ベクター検索システム テーブルクエリノートブック
リソースとデータ サイズの制限
次の表は、ベクター検索エンドポイントとインデックスのリソースとデータ サイズの制限をまとめたものです。
| リソース | 粒度 | 極限 |
|---|---|---|
| ベクトル検索エンドポイント | ワークスペース単位 | 100 |
| 埋め込み(デルタ同期インデックス) | 標準エンドポイント単位 | 768 埋め込みディメンションでは ~ 320,000,000 1536 埋め込みディメンションでは ~ 160,000,000 埋め込み寸法が 3072 の場合、約 80,000,000 になります (ほぼ直線的に拡大縮小) |
| 埋め込み(ダイレクトベクターアクセス索引) | 標準エンドポイント単位 | 768 埋め込みディメンションでは ~ 2,000,000 |
| 埋め込み (ストレージ最適化エンドポイント) | ストレージ最適化エンドポイントごと | 768 埋め込みディメンションでは ~ 1,000,000,000 |
| 埋め込みディメンション | インデックス単位 | 4096 |
| インデックス | エンドポイント単位 | 50 |
| 列 | インデックス単位 | 50 |
| 列 | サポートされているタイプ: Bytes、short、integer、long、float、double、boolean、string、timestamp、date | |
| メタデータ フィールド | インデックス単位 | 50 |
| インデックス名 | インデックス単位 | 128 文字 |
ベクター検索インデックスの作成と更新には、次の制限が適用されます。
| リソース | 粒度 | 極限 |
|---|---|---|
| 差分同期インデックスの行サイズ | インデックス単位 | 100KB |
| 差分同期インデックスの埋め込みソース列のサイズ | インデックス単位 | 32764 バイト |
| Direct Vector インデックスにおける一括アップサート要求のサイズ制限 | インデックス単位 | 10 MB |
| 直接ベクター インデックスの一括削除要求サイズの制限 | インデックス単位 | 10 MB |
クエリ API には、次の制限が適用されます。
| リソース | 粒度 | 極限 |
|---|---|---|
| クエリ テキストの長さ | クエリ単位 | 32764 文字 |
| ハイブリッド検索を使用する場合のトークン | クエリ単位 | 1024 文字または 2 バイト文字 |
| フィルター条件 | フィルター句ごと | 1024 個の要素 |
| 返される結果の最大数 (近似最近隣検索) | クエリ単位 | 1万 |
| 返される結果の最大数 (ハイブリッド キーワード類似性検索) | クエリ単位 | 2:00 |
制限事項
- 列名
_idは予約されています。 ソース テーブルに_idという名前の列がある場合は、ベクター検索インデックスを作成する前に名前を変更します。 - 行レベルと列レベルのアクセス許可はサポートされていません。 ただし、フィルター API を使用して独自のアプリケーション レベルの ACL を実装することができます。
ストレージ最適化エンドポイントの制限事項
このセクションの制限は、 ストレージ最適化エンドポイントにのみ適用されます。 ストレージ最適化エンドポイントは パブリック プレビュー段階です。
- 継続的同期モードはサポートされていません。
- 同期する列はサポートされていません。
- 埋め込みディメンションは 16 で割り切れる必要があります。
- 増分更新は部分的にサポートされています。 すべての同期では、ベクター検索インデックスの一部を再構築する必要があります。

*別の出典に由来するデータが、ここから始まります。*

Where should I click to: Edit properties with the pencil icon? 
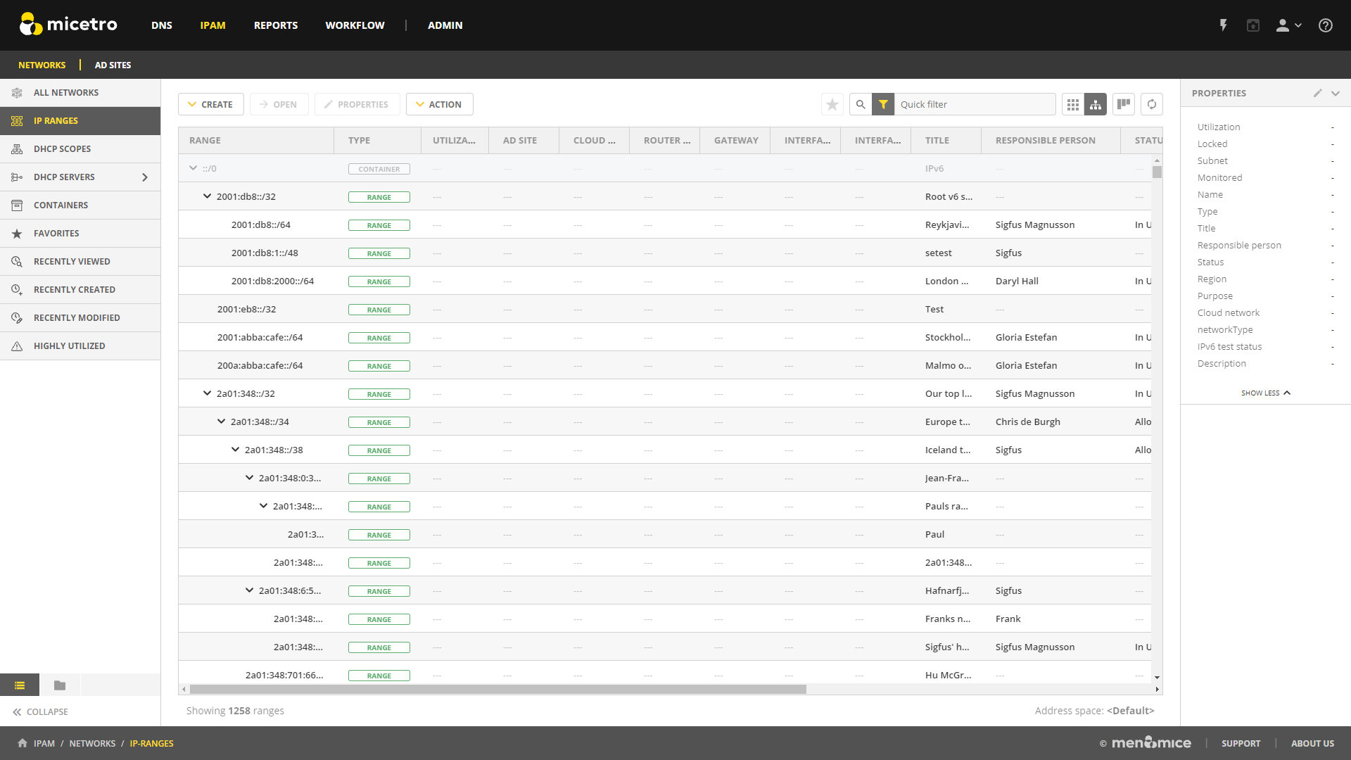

- マネージド インデックスの場合、ソース行が変更されていない場合、以前に計算された埋め込みはすべて再利用されます。
- 標準エンドポイントと比較して、同期に必要な時間の大幅なエンドツーエンドの短縮を予測する必要があります。 10 億個の埋め込みがあるデータセットは、8 時間以内に同期を完了する必要があります。 データセットが小さいほど、同期にかかる時間が短くなります。
- FedRAMP 準拠のワークスペースはサポートされていません。
- カスタマー マネージド キー (CMK) はサポートされていません。
- マネージド差分同期インデックスにカスタム埋め込みモデルを使用するには、 カスタム モデルと外部モデルのプレビューに対する AI クエリ を有効にする必要があります。 プレビューを有効にする方法については、「 Azure Databricks プレビューの管理 」を参照してください。
- ストレージ最適化エンドポイントは、最大 10 億個の 768 次元のベクター埋め込みをサポートします。 大規模なユース ケースがある場合は、アカウント チームにお問い合わせください。